***** EXERCISE DATA

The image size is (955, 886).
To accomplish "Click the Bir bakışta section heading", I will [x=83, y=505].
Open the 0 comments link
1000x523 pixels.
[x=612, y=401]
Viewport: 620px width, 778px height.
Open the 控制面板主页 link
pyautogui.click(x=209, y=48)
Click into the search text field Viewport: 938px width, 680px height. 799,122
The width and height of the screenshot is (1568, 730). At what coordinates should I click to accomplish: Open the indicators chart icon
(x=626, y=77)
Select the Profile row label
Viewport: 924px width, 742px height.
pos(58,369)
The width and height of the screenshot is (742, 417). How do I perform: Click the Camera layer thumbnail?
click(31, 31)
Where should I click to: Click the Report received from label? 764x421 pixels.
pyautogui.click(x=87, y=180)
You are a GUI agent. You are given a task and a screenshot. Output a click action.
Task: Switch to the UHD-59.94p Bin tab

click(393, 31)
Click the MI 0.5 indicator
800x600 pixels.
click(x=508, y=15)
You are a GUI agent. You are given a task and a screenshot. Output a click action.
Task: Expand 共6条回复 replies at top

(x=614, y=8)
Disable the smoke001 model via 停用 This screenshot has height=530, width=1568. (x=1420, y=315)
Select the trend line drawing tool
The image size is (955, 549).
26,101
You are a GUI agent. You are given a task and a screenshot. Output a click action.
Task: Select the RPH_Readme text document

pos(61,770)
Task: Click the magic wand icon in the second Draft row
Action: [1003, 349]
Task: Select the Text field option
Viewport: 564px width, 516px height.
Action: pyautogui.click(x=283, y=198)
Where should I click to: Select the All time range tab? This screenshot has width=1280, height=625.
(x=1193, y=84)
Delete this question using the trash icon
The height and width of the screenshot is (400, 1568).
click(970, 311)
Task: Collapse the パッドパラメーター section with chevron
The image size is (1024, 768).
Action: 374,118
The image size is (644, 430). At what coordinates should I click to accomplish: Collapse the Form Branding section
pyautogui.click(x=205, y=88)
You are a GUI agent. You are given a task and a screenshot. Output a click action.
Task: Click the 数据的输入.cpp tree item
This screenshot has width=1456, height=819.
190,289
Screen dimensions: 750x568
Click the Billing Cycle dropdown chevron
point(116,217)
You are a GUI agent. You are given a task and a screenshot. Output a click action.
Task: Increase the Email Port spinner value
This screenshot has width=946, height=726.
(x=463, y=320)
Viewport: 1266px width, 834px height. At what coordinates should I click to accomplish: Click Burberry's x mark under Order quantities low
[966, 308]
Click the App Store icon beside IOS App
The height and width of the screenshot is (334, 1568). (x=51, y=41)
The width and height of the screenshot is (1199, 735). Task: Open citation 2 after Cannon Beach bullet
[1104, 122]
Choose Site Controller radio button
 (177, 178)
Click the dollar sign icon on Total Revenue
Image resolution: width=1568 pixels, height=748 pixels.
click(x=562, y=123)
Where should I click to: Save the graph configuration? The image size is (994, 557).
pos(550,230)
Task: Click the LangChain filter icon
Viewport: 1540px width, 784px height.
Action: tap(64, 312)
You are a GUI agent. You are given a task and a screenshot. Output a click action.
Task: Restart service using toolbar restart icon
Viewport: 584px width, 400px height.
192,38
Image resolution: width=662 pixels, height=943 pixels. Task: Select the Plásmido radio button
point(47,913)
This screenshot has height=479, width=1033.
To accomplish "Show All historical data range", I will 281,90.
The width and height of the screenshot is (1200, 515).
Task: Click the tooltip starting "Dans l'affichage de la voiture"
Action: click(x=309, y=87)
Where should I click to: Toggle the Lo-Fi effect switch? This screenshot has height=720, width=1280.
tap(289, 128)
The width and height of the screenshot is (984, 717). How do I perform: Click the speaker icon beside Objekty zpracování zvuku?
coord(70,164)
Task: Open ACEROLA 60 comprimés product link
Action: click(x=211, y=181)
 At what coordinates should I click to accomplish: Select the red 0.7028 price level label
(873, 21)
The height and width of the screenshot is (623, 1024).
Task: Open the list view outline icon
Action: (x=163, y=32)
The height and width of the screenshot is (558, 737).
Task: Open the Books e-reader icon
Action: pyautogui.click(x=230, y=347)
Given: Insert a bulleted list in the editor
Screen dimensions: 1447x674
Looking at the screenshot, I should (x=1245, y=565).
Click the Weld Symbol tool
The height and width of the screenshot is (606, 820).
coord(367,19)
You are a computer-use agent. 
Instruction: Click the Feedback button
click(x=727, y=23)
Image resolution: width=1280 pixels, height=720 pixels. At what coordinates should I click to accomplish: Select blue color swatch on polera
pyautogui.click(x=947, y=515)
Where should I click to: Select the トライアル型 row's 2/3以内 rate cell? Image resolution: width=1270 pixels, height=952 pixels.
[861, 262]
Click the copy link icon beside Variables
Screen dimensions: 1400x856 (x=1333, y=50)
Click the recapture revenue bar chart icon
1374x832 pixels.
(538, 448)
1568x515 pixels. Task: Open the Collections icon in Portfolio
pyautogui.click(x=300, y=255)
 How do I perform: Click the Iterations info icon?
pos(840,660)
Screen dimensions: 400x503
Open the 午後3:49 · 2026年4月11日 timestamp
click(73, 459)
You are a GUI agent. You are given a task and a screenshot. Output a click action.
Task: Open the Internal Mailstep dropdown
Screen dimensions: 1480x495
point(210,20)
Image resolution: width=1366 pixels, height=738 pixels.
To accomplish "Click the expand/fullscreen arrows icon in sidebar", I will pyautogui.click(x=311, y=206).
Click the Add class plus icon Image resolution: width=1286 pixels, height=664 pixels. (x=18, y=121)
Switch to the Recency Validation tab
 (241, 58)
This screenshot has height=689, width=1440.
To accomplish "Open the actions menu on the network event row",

**********

Nothing should be altered. Set down all the data again.

## SOLUTION TO THIS TASK
The image size is (955, 886).
To accomplish "Click the Bir bakışta section heading", I will [x=83, y=505].
Open the 0 comments link
1000x523 pixels.
[x=612, y=401]
Viewport: 620px width, 778px height.
Open the 控制面板主页 link
pyautogui.click(x=209, y=48)
Click into the search text field Viewport: 938px width, 680px height. 799,122
The width and height of the screenshot is (1568, 730). At what coordinates should I click to accomplish: Open the indicators chart icon
(x=626, y=77)
Select the Profile row label
Viewport: 924px width, 742px height.
pos(58,369)
The width and height of the screenshot is (742, 417). How do I perform: Click the Camera layer thumbnail?
click(31, 31)
Where should I click to: Click the Report received from label? 764x421 pixels.
pyautogui.click(x=87, y=180)
You are a GUI agent. You are given a task and a screenshot. Output a click action.
Task: Switch to the UHD-59.94p Bin tab

click(393, 31)
Click the MI 0.5 indicator
800x600 pixels.
click(x=508, y=15)
You are a GUI agent. You are given a task and a screenshot. Output a click action.
Task: Expand 共6条回复 replies at top

(x=614, y=8)
Disable the smoke001 model via 停用 This screenshot has height=530, width=1568. (x=1420, y=315)
Select the trend line drawing tool
The image size is (955, 549).
26,101
You are a GUI agent. You are given a task and a screenshot. Output a click action.
Task: Select the RPH_Readme text document

pos(61,770)
Task: Click the magic wand icon in the second Draft row
Action: [1003, 349]
Task: Select the Text field option
Viewport: 564px width, 516px height.
Action: pyautogui.click(x=283, y=198)
Where should I click to: Select the All time range tab? This screenshot has width=1280, height=625.
(x=1193, y=84)
Delete this question using the trash icon
The height and width of the screenshot is (400, 1568).
click(970, 311)
Task: Collapse the パッドパラメーター section with chevron
The image size is (1024, 768).
Action: 374,118
The image size is (644, 430). At what coordinates should I click to accomplish: Collapse the Form Branding section
pyautogui.click(x=205, y=88)
You are a GUI agent. You are given a task and a screenshot. Output a click action.
Task: Click the 数据的输入.cpp tree item
This screenshot has width=1456, height=819.
190,289
Screen dimensions: 750x568
Click the Billing Cycle dropdown chevron
point(116,217)
You are a GUI agent. You are given a task and a screenshot. Output a click action.
Task: Increase the Email Port spinner value
This screenshot has width=946, height=726.
(x=463, y=320)
Viewport: 1266px width, 834px height. At what coordinates should I click to accomplish: Click Burberry's x mark under Order quantities low
[966, 308]
Click the App Store icon beside IOS App
The height and width of the screenshot is (334, 1568). (x=51, y=41)
The width and height of the screenshot is (1199, 735). Task: Open citation 2 after Cannon Beach bullet
[1104, 122]
Choose Site Controller radio button
 (177, 178)
Click the dollar sign icon on Total Revenue
Image resolution: width=1568 pixels, height=748 pixels.
click(x=562, y=123)
Where should I click to: Save the graph configuration? The image size is (994, 557).
pos(550,230)
Task: Click the LangChain filter icon
Viewport: 1540px width, 784px height.
Action: tap(64, 312)
You are a GUI agent. You are given a task and a screenshot. Output a click action.
Task: Restart service using toolbar restart icon
Viewport: 584px width, 400px height.
192,38
Image resolution: width=662 pixels, height=943 pixels. Task: Select the Plásmido radio button
point(47,913)
This screenshot has height=479, width=1033.
To accomplish "Show All historical data range", I will 281,90.
The width and height of the screenshot is (1200, 515).
Task: Click the tooltip starting "Dans l'affichage de la voiture"
Action: click(x=309, y=87)
Where should I click to: Toggle the Lo-Fi effect switch? This screenshot has height=720, width=1280.
tap(289, 128)
The width and height of the screenshot is (984, 717). How do I perform: Click the speaker icon beside Objekty zpracování zvuku?
coord(70,164)
Task: Open ACEROLA 60 comprimés product link
Action: click(x=211, y=181)
 At what coordinates should I click to accomplish: Select the red 0.7028 price level label
(873, 21)
The height and width of the screenshot is (623, 1024).
Task: Open the list view outline icon
Action: (x=163, y=32)
The height and width of the screenshot is (558, 737).
Task: Open the Books e-reader icon
Action: pyautogui.click(x=230, y=347)
Given: Insert a bulleted list in the editor
Screen dimensions: 1447x674
Looking at the screenshot, I should (x=1245, y=565).
Click the Weld Symbol tool
The height and width of the screenshot is (606, 820).
coord(367,19)
You are a computer-use agent. 
Instruction: Click the Feedback button
click(x=727, y=23)
Image resolution: width=1280 pixels, height=720 pixels. At what coordinates should I click to accomplish: Select blue color swatch on polera
pyautogui.click(x=947, y=515)
Where should I click to: Select the トライアル型 row's 2/3以内 rate cell? Image resolution: width=1270 pixels, height=952 pixels.
[861, 262]
Click the copy link icon beside Variables
Screen dimensions: 1400x856 (x=1333, y=50)
Click the recapture revenue bar chart icon
1374x832 pixels.
(538, 448)
1568x515 pixels. Task: Open the Collections icon in Portfolio
pyautogui.click(x=300, y=255)
 How do I perform: Click the Iterations info icon?
pos(840,660)
Screen dimensions: 400x503
Open the 午後3:49 · 2026年4月11日 timestamp
click(73, 459)
You are a GUI agent. You are given a task and a screenshot. Output a click action.
Task: Open the Internal Mailstep dropdown
Screen dimensions: 1480x495
point(210,20)
Image resolution: width=1366 pixels, height=738 pixels.
To accomplish "Click the expand/fullscreen arrows icon in sidebar", I will pyautogui.click(x=311, y=206).
Click the Add class plus icon Image resolution: width=1286 pixels, height=664 pixels. (x=18, y=121)
Switch to the Recency Validation tab
 (241, 58)
This screenshot has height=689, width=1440.
To accomplish "Open the actions menu on the network event row",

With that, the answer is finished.